## Given instruction 1:
In the book reviews, list the adjectives the reviewer uses to describe Jacob Tobia's coming-of-gender story.
## Given instruction 2:
Carry the book reviews forward, starting right after their last sentence.

This book just wasn’t for me, though it has a high rating on Goodreads and plenty of others seemed to really enjoy the story. I was bored by the story and thought the in-depth tangents about the court cases was distracting and unnecessary.

Sissy: A Coming-of-Gender Story by: Jacob Tobia (Putnam) – Pub Date: March 5, 2019

The cover made me do it, but the story stole my heart. I truly don’t have the words to articulate the importance of this book; I will push this into everybody’s hands that I can. 

Jacob Tobia coming-of-gender story is raw, and powerful, and true. They start a conversation in this book that is begging to be had in America today. Throughout the book, they are reflective in ways I don’t usually see in books. For example, when reflecting on their relationship with their dad (who wasn’t very nice to them), they acknowledge his growth and accepted his reaction. It’s so easy to dismiss people that hurt us, but Tobias demonstrates what true growth, empathy, and compassion looks like. They show us how to mature.

## Provided material:
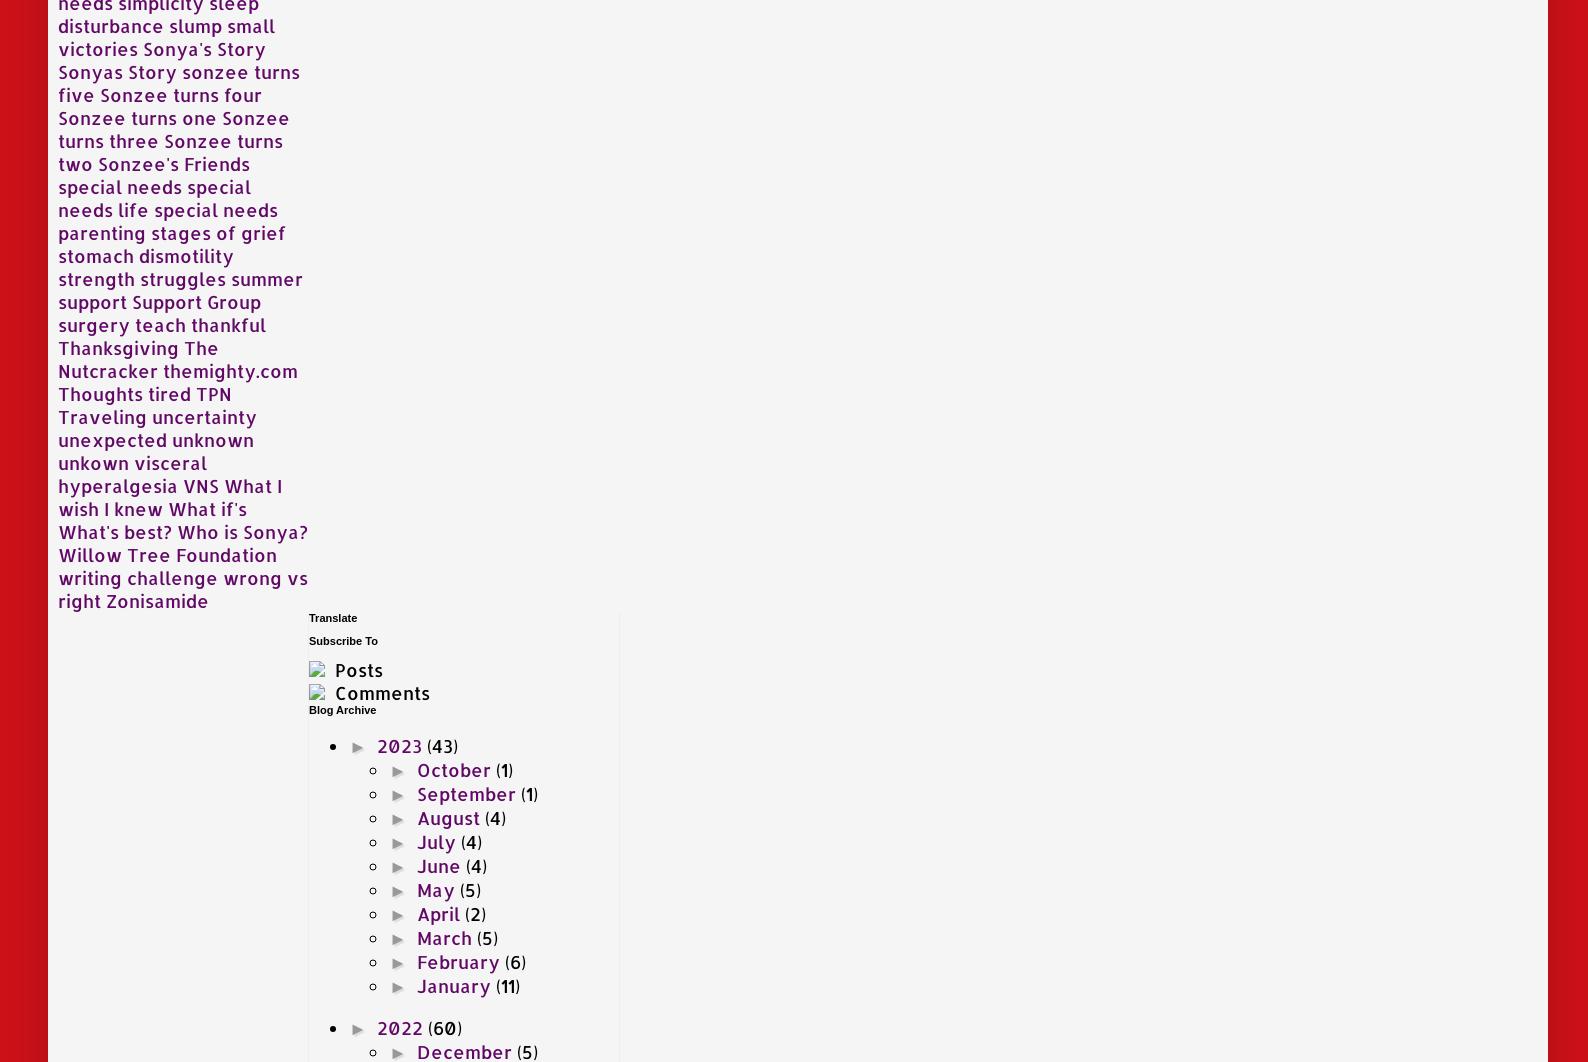 Image resolution: width=1588 pixels, height=1062 pixels. I want to click on 'strength', so click(96, 276).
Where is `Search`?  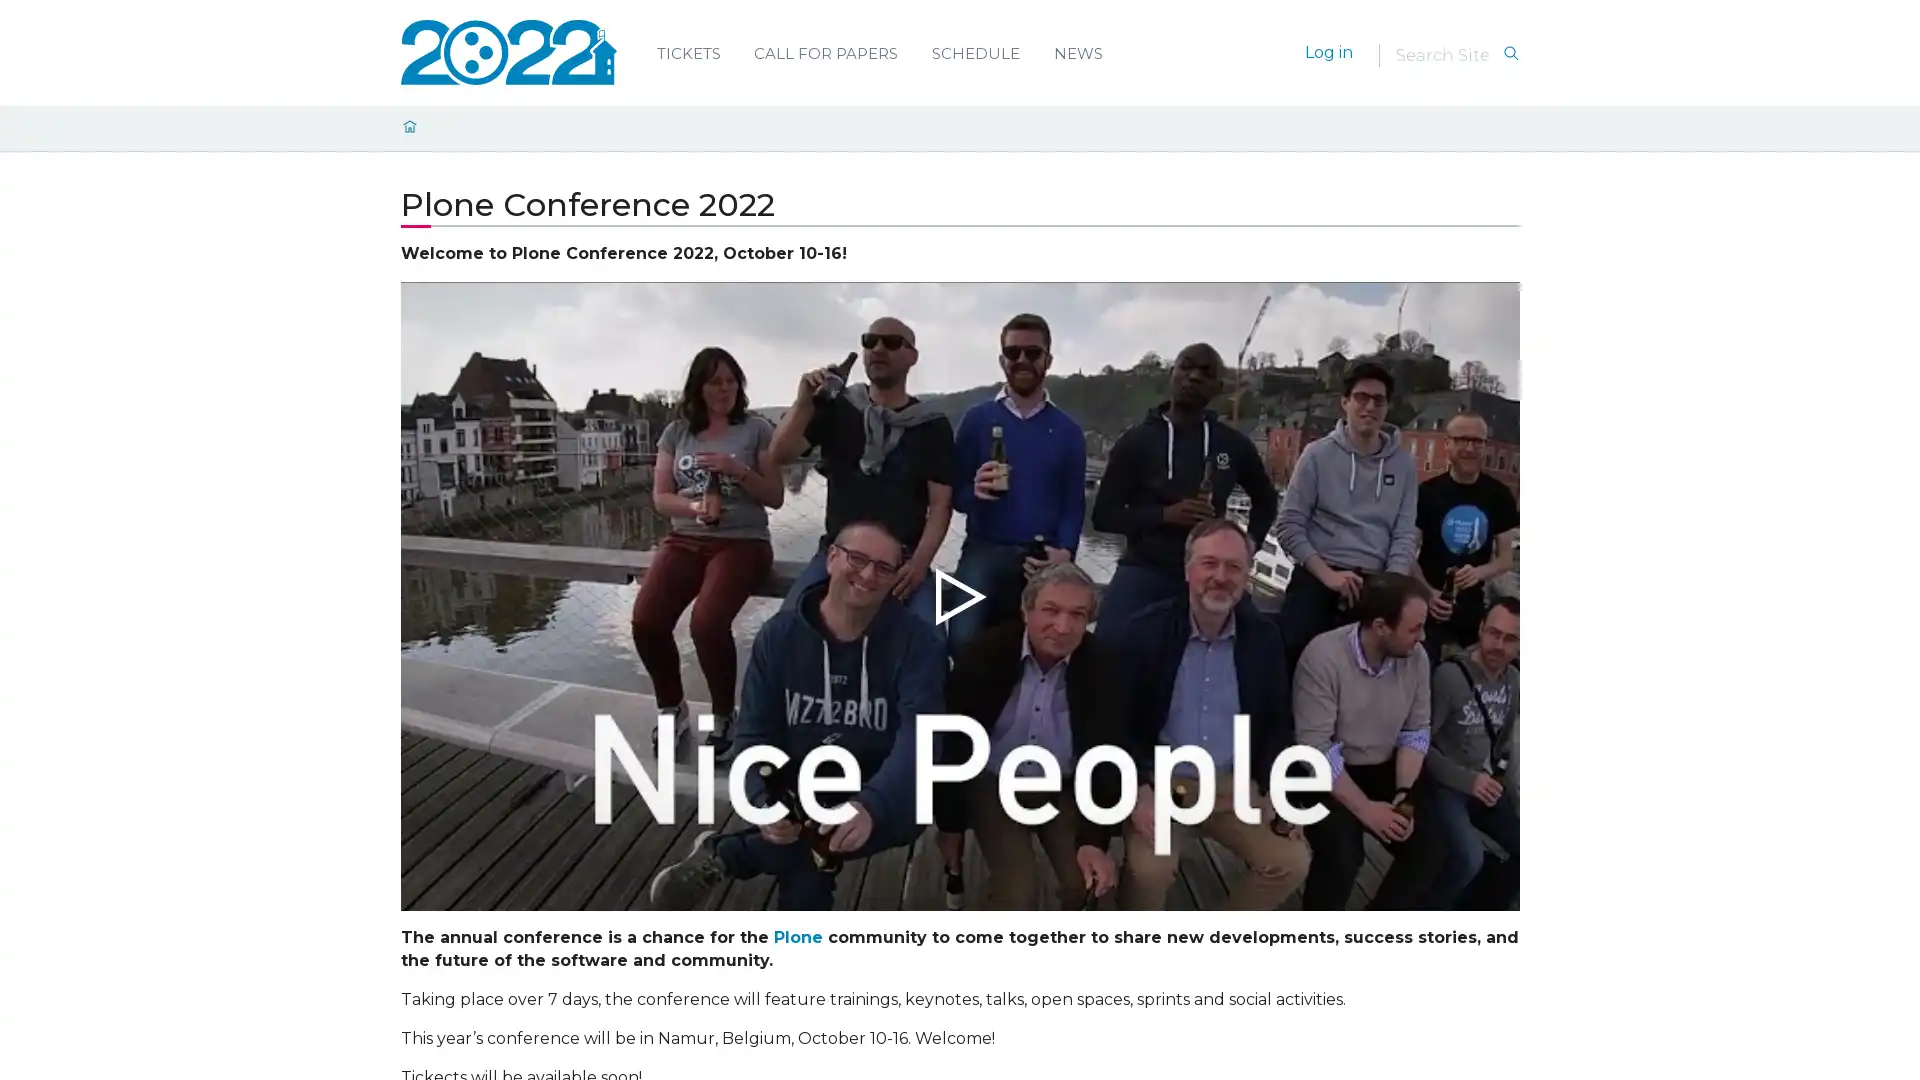 Search is located at coordinates (1510, 53).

## Task answer 1:
Raw, powerful, and true.

## Task answer 2:
Tobia is smart. Very smart. They went to Duke and that’s where they really gained their non-gender-conforming wings. They quickly became an activist for the LGBTQ+ community and gave a powerful voice to this group.

They are inspiring and I can’t wait to see more from them as they continue their work in LA. Please take the time to read this memoir. I guarantee it will leaves you changed for the better.

*** 1000+ Little Things Happy Successful People Do Differently by: Marc & Angel Chernoff (Tarcherperigee) – On Shelves: May 21, 2019

This one reminded me of a little bit of Tim Ferriss’ book, Tools of Titans, though ToT is by far better, in my opinion. It’s full of great reminders that we all know, yet need refreshed on every now and then. The only thing that bothers me about books like this are that it’s just regurgitated information. Many times, the author takes quotes from the internet or Pinterest and types them in a paragraph and calls it a book – it’s not. It’s a compilation of other people’s thoughts. There aren’t new ideas or commentary, so unless you want a coffee book table, you already know what this one has to say.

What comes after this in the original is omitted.